= CONSIGNE 1 =
Répondez aux questions suivantes à partir du texte sur l'attribution du poste de reporter.
(a) En quel mois et quelle année le CP a-t-il de grandes difficultés à trouver un candidat pour ce poste ?
(b) Quel marqueur phatique Maxime ajoute-t-il à « non mais » pour introduire l'idée du poste ?
(c) À qui Grégory propose-t-il d'attribuer le poste ?
= CONSIGNE 2 =
D'après le texte sur l'attribution du poste de reporter, pourquoi Maxime doit-il tenter de persuader les autres scouts d'accepter ce poste ?

= TEXTE DE LECTURE =

────────

Attribuer le poste de reporter

Lors de la première réunion après la rentrée a lieu la distribution des postes d’action.174 Cependant, en octobre 2003, le CP a de grandes difficultés à trouver un candidat pour le poste de reporter. L’activité interactionnelle dure toute la première moitié de la réunion pendant laquelle le CP essaie de persuader les autres scouts et de leur imposer ce poste. Ses initiatives peuvent être considérées comme un fil rouge qui parcourt la discussion et qui atteste de la persévérance avec laquelle le CP défend son projet. Cette séquence dont j’analyserai la composition et le déroulement débute par la présentation du poste et se termine par la désignation de la personne qui l’occupera.175 Elle consiste en un certain nombre d’initiatives de la part de celui qui essaie de persuader, auxquelles réagissent ceux qui sont visés.

Comme si Maxime, le CP, s’attendait déjà à des objections, il introduit l’idée du poste de reporter par le marqueur le plus utilisé dans le contexte de persuasion, non mais, en ajoutant le marqueur phatique franchement :

Extrait n°1 (11-10-2003 : l . 232-237) :

1 M : non mais franchement cette année il faut quelqu’un qui fasse un rapport j’sais pas si
2 C : X
3 M : à chaque réunion (.) à chaque fin de réunion il il prend un cahier (.) et et il il raconte tout ce qu’il s’est passé
4 B : chez les louveteaux ça c’est des XXX
5 G : c’est Quilien Quilien oui
6 M : non sérieux sérieux

L’énoncé de Maxime va alors au-delà d’une introduction de sujet. En dehors des marqueurs, il souligne l’obligation du poste par le verbe falloir avant d’expliquer de quoi il s’agit (3). Au sens strict, la persuasion ne commence pourtant qu’après la réaction des autres à ce poste : aucun des scouts ne se propose de l’occuper, au contraire, ils essaient de s’esquiver : Benjamin détourne le sujet de conversation en parlant des louveteaux, et Grégory propose d’attribuer le poste à Quilien qui n’est pourtant pas encore arrivé à ce moment de la soirée. Face à ces réactions, Maxime doit tenter de les persuader d’accepter le poste.

────────

Entrées de position des éléments
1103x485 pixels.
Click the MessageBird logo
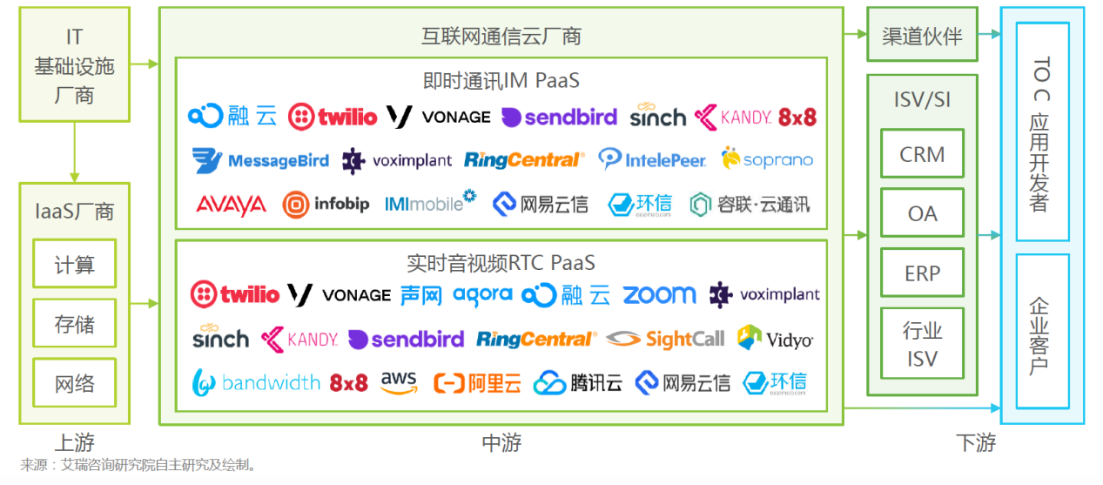point(260,160)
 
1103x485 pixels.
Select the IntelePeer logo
point(652,159)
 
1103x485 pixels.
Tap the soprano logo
point(767,158)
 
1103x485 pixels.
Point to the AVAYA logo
point(231,205)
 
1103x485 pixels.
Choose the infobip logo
point(326,205)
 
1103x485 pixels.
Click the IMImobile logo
point(430,202)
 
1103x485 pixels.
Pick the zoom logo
point(659,294)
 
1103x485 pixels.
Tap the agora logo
point(482,295)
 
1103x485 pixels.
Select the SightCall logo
point(665,340)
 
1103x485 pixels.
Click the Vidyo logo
point(776,338)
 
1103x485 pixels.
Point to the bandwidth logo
point(256,382)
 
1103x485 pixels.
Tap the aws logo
point(399,382)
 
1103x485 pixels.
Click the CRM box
point(922,154)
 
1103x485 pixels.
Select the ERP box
point(922,273)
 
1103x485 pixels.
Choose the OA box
point(922,213)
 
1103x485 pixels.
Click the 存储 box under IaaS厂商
point(75,324)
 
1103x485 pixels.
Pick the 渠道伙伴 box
point(922,35)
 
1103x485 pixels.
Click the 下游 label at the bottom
point(976,442)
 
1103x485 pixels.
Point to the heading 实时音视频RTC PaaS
point(501,264)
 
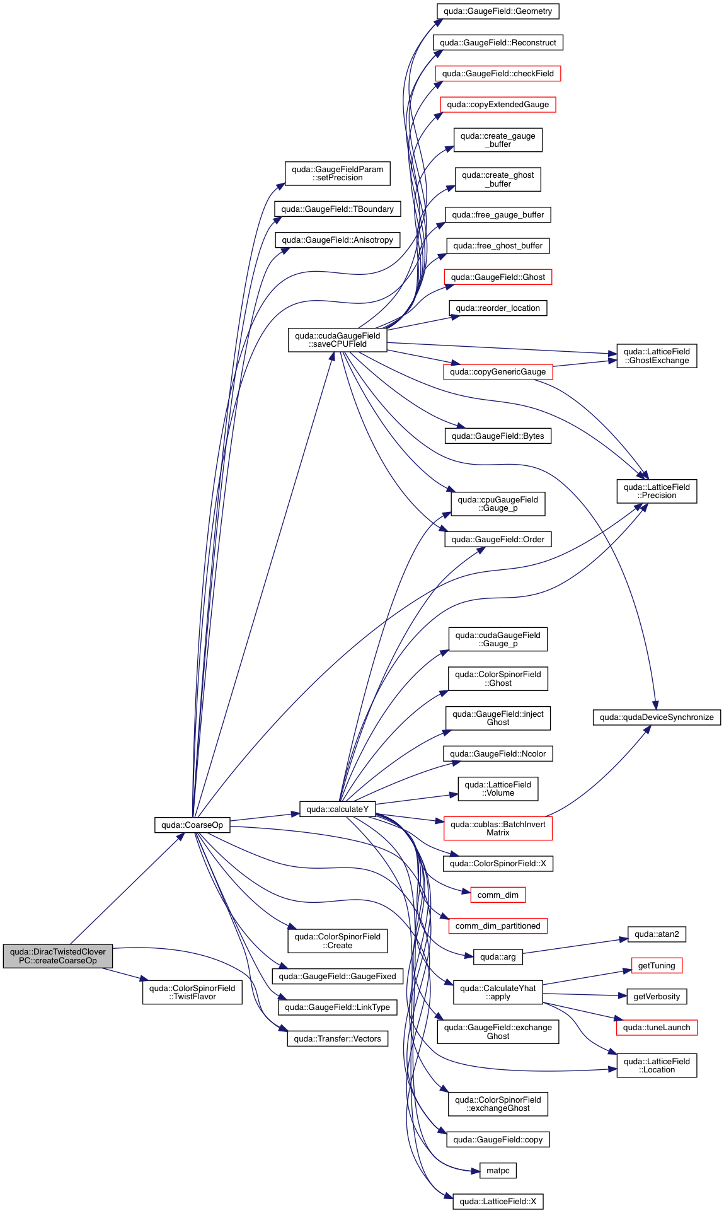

────────

= RÉPONSE RÉDIGÉE 1 =
(a) En octobre 2003.
(b) Le marqueur « franchement ».
(c) À Quilien.

= RÉPONSE RÉDIGÉE 2 =
Aucun des scouts ne se propose pour occuper le poste. Au contraire, ils essaient de s'esquiver : Benjamin détourne la conversation en parlant des louveteaux, et Grégory propose Quilien, qui n'est pas encore arrivé. C'est face à ces réactions que Maxime doit tenter de les persuader.